BAMAKO (Reuters) – West African leaders seeking a return to democracy in Mali will on Friday demand that the military junta that ousted the president in a coup last week appoint a civilian head of government to oversee a transition lasting no more than a year.
The junta has said the political transition will last at least two years, but the leaders of the 15-nation Economic Community of West African States (ECOWAS) will tell the officers that engineered Aug. 18 the coup to cut that period in half.
“ECOWAS will not accept any transition longer than twelve calendar months,” an internal report by mediators dispatched to the Malian capital Bamako last week said.
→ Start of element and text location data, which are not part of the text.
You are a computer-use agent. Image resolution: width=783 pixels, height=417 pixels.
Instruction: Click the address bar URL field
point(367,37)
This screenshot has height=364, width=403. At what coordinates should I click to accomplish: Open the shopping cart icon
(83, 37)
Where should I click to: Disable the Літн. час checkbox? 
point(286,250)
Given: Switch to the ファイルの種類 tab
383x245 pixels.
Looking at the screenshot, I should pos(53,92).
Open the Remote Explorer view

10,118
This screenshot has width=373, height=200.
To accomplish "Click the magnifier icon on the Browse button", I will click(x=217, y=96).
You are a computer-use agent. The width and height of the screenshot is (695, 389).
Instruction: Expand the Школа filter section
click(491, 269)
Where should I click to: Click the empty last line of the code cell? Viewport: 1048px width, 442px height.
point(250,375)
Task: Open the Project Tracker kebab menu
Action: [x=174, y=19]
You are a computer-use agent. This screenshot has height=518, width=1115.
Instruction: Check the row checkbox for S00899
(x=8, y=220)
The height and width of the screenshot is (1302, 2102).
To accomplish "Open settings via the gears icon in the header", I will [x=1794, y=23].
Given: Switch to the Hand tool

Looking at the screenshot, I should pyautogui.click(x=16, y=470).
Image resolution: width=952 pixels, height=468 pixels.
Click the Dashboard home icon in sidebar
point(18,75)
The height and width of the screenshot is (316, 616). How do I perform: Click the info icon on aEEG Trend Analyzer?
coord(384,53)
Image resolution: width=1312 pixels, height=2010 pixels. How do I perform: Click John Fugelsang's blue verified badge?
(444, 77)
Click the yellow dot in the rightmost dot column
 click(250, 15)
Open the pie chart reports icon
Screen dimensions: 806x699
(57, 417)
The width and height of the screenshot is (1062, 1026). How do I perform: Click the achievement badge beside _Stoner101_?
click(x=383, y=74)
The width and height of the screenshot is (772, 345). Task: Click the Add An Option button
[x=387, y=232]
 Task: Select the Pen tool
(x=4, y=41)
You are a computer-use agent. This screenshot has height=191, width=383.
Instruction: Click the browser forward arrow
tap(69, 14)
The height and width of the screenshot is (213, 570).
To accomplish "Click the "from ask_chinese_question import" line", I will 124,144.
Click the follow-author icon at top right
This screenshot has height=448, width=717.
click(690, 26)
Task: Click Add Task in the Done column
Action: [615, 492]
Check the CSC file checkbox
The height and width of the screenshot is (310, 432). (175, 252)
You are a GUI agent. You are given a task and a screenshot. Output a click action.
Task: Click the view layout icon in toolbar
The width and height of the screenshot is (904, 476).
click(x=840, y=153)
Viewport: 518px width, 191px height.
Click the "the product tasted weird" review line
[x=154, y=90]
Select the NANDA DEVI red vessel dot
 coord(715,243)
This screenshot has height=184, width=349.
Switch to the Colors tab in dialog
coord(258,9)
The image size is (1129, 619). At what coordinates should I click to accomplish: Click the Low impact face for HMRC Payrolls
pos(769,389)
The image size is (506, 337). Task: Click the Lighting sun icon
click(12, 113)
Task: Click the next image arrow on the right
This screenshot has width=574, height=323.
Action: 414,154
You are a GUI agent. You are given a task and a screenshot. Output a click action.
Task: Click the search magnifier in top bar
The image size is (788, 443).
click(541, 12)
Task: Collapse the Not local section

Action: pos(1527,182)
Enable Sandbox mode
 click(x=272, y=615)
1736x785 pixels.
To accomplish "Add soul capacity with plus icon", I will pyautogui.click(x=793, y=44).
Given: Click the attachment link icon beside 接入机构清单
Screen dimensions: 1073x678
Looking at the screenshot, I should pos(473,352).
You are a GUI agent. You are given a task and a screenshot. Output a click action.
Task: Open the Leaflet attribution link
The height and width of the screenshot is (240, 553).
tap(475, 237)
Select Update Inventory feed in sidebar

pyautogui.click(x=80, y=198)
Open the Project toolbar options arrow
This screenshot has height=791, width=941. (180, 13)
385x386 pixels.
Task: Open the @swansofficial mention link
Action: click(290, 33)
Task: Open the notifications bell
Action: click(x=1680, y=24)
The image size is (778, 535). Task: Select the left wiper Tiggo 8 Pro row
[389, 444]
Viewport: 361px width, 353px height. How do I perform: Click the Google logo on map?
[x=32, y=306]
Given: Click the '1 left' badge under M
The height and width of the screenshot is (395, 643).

The report, not published by ECOWAS but posted on several websites, also requires that civilians fill the posts of both president and prime minister.
Mali’s neighbours and international partners fear that prolonged instability in Mali could further destabilise the West African nation and undermine the fight against Islamist militants there and in the wider Sahel region.
The mediators held three days of talks with the coup leaders that ended on Monday with no agreement, but actions by the junta suggest there may be room for a compromise.
The coup leaders, who are anxious for regional sanctions that ECOWAS imposed on the country since President Ibrahim Boubacar Keita’s ouster to be eased, had originally said the transition back to civilian government would take three years.
As a potential gesture of goodwill ahead of Friday’s virtual summit with ECOWAS leaders, the soldiers on Thursday released Keita and allowed him to return home.
“The onus is on the (junta) to provide assurance on a quick return to political normalcy through a credible process. This would facilitate the process for the lifting of sanctions,” the mediators’ report also said.
Ten days ago Keita dissolved parliament and resigned, hours after being detained at gunpoint and taken to military barracks outside the capital.
According to the document, Keita repeatedly told the ECOWAS mission he stepped down voluntarily “for the peace and reconciliation of Mali.”